Posted by
Dr Pangloss on Monday, February 19, 2007 5:46:26 PM
The voters of France may face a very unusual decision in the upcoming presidential elections. They may actually face a real choice.
This is unusual because of the De Gaullist style of post war centreist politics. This time around there are two very different visions of France, first there is the the vision of Segolene Royal who aside from her more fuzzy focus on the family esposuses the polotics of the left, she is in favour of the re-nationalisation of certain sectors of the economy, the penalisation of companies that pay dividends to their shareholders rather than reinvest directly back into the company, and the sweeping away of recent employment laws to make it once again nearly impossible to fire someone.
Then we have Nicholas Sarkozy who is centre-right and very much in the style of Tony Blair and has gone out of his way to be associated with the British PM. Mr Sarkozy is of the free enterprise but with the social face familiar to most western Europeans.
Voters seem to be split more or less down the middle at the minute giving Mr Sarkozy a slight but noticeable edge. The incumbent Mr Chirac in the Elysee Palace has been luke warm at best with Mr Sarkozy which seems unusual to a lot of observers given that Mr Sarkozy is from Chirac's own party. But the ambivilance they have shown each other down the years is well documented.
Assuming that Mr Sarkozy gets the nod, with modest reforms of the French economy which may even quicken to dare one say it a more anglo-american model. What however will be the landscape if Segolene Royal gets in? Here is the real imponderable because although she has an agenda for an increase in social spending promises, she is somewhat vague on where the money is the come from. And of course there will be furrowed brows in Brussels, because France may have to ignore parts of the growth and stability pact which is key to keeping the Euro currency in agreed parameters, (although France and Germany have ignored parts of the pact in the past).

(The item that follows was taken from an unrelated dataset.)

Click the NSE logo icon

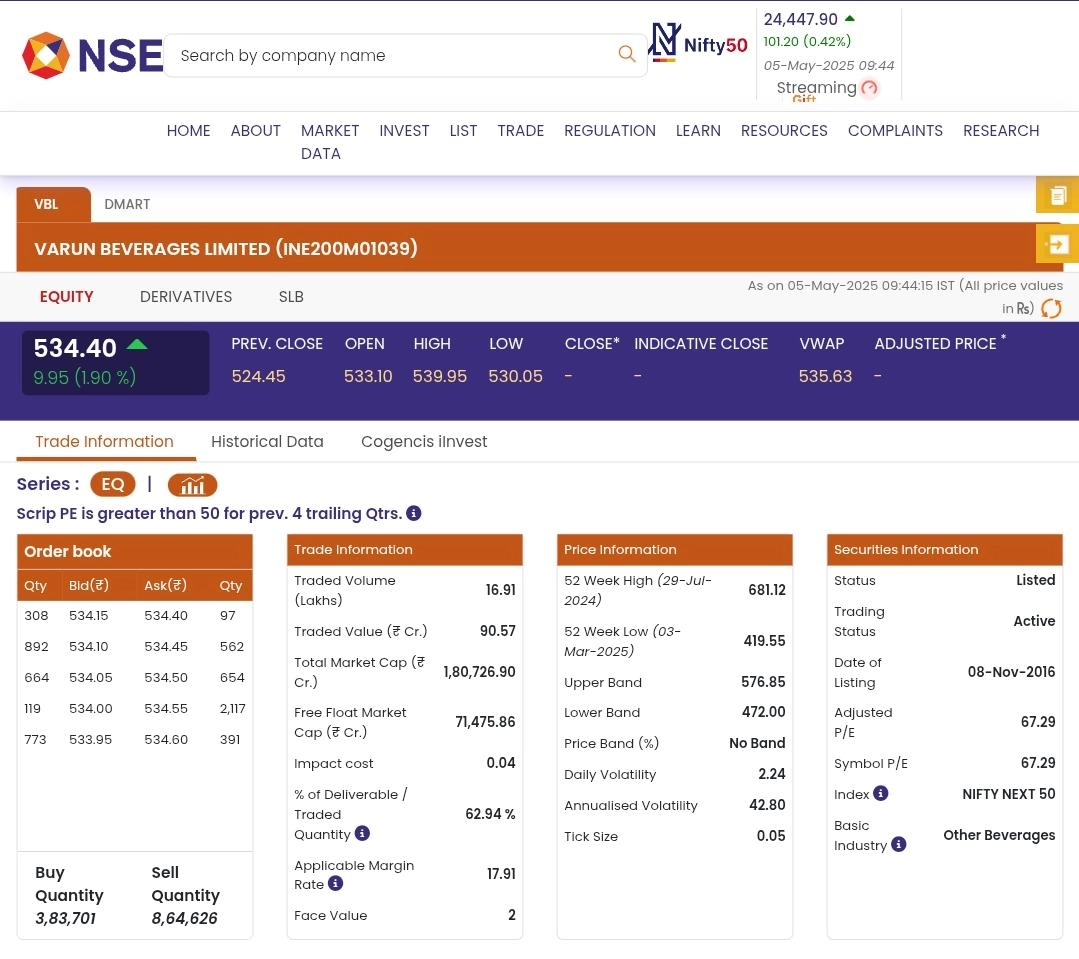point(46,55)
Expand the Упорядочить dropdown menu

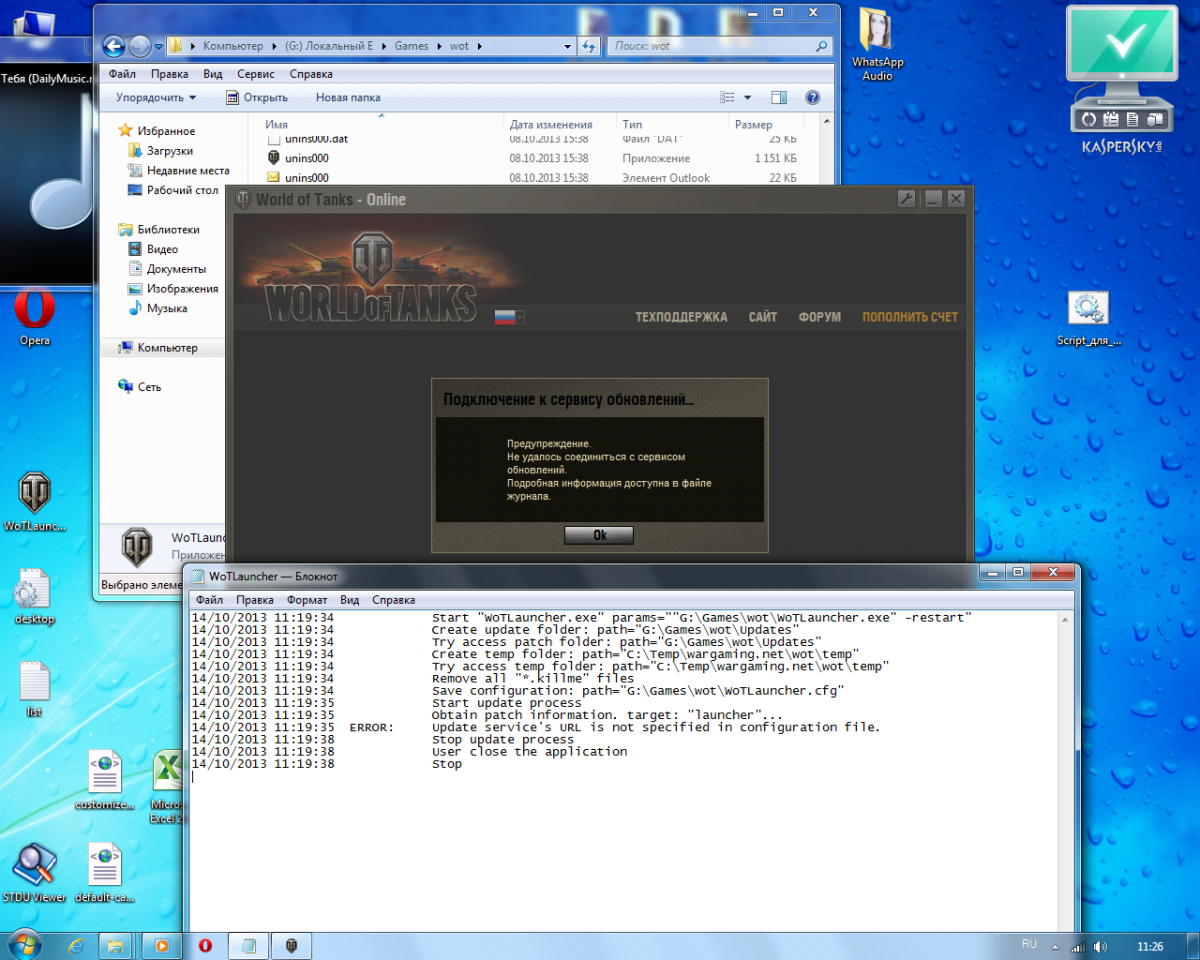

So whatever the French decide it looks certain that there will be a shift from the De Gaullist politics of the past. The question then will be, will they decide to pull back from further liberalisation of the economy to a more isolated fortress France or a reaching out the the global economy, a place which could mean even more radical changes to the economy, ones which even Mr Sarkozy does not currently have in mind.